** Assignment **
Every line in the data below that includes "badge" belongs in the answer, copied as it stands.
*** Given data ***
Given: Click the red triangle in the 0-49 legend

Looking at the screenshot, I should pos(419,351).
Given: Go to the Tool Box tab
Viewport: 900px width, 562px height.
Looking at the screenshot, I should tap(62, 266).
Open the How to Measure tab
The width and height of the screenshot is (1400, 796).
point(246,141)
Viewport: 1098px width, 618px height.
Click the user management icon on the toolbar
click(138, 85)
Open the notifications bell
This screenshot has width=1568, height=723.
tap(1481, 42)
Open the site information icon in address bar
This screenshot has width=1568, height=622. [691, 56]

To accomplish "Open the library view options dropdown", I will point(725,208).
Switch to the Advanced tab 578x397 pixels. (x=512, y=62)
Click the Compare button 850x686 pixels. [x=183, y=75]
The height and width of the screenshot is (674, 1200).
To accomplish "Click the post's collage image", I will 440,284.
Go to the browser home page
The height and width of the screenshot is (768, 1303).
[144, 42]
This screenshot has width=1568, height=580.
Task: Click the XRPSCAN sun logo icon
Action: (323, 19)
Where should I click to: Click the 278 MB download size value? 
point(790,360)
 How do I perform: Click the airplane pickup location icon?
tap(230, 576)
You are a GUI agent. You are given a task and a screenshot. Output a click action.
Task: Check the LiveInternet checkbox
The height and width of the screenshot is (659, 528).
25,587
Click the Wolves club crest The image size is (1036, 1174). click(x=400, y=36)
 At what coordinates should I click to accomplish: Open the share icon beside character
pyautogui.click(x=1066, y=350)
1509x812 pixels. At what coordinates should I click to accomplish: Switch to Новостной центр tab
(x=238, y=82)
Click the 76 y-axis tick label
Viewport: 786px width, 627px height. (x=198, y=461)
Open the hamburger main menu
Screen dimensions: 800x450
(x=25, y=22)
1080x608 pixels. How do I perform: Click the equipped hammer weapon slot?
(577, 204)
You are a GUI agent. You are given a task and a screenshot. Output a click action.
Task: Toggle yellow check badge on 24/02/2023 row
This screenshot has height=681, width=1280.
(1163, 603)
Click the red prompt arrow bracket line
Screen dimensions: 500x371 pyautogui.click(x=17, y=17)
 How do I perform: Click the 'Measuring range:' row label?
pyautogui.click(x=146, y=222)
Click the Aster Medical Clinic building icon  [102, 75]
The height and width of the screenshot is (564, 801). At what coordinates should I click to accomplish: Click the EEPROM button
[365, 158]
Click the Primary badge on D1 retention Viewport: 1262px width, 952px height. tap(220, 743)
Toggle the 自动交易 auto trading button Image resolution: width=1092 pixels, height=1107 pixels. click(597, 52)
*** End of Given data ***
** Response to the task **
Task: Toggle yellow check badge on 24/02/2023 row
Click the Primary badge on D1 retention Viewport: 1262px width, 952px height. tap(220, 743)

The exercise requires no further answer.